An Xid message is an error report from the NVIDIA driver that is printed to the kernel log or event log of the operating system. Xid messages indicate that a general GPU error occurred. In most cases, the general GPU error occurs due to improper driver programming over the GPU or due to corruption of the commands sent to the GPU. The messages can be indicative of a hardware problem, an NVIDIA software problem, or a user application problem.
GPU drivers are prone to Xid errors. You can use the Kubernetes event center to monitor Xid errors and configure alerts. This allows you to identify and troubleshoot issues at the earliest opportunity.
- Log on to the Log Service console. In the Log Application section, find and click
K8s Event Center. For more information, see Create and use a Kubernetes event center.
- In the left-side navigation pane of the K8s Event Center page, select the cluster that you want to manage and click Event Overview.
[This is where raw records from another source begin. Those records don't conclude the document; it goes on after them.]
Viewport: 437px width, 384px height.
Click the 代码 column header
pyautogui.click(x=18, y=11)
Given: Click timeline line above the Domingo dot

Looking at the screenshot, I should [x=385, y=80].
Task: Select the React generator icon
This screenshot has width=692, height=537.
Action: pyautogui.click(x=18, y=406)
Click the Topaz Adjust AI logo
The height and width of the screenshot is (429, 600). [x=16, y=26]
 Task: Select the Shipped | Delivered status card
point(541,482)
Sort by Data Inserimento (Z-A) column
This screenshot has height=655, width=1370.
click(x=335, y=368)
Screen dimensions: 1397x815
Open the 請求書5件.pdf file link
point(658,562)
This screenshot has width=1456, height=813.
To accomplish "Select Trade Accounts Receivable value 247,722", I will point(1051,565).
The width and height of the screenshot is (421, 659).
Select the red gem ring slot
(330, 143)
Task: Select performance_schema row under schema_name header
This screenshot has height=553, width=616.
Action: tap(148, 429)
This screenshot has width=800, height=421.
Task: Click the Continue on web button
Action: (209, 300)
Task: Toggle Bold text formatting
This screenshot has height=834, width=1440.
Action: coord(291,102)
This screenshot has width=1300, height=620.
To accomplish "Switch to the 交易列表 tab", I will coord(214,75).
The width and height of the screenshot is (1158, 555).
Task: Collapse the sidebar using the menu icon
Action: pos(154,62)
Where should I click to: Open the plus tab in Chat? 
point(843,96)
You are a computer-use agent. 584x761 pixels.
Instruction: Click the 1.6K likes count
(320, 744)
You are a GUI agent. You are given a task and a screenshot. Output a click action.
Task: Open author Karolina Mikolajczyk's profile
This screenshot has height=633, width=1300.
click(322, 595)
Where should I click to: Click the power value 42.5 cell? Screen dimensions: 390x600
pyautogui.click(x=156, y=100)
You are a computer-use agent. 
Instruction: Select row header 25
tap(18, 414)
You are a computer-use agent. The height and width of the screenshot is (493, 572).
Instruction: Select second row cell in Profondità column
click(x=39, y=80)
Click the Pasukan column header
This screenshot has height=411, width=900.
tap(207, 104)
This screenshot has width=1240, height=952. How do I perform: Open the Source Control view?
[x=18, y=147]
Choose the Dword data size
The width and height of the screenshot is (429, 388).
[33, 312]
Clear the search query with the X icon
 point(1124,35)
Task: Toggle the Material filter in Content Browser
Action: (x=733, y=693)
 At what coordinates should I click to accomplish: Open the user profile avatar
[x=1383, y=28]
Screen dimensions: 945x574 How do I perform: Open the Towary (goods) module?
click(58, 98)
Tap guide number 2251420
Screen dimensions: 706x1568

On the Event Overview tab, you can view Xid messages and triggered alerts.
- In the left-side navigation pane, select the cluster that you want to manage, and click Alert Configuration.
- Click Add Notification Method. In the Add Notification Method panel, configure the notification method and click OK. You can select a notification method to receive alerts through SMS, emails, or DingTalk notifications. You can also customize the alert content. The following figure shows how to enable SMS alerting.
- After you configure the notification method, click Modify in the upper-right corner of the Events section. In the Kubernetes GPU Xid Alerts card, turn on the switch and select SMS from the drop-down list.
- On the Events page, click Save. After an alert is triggered, you can receive a message from Alibaba Cloud.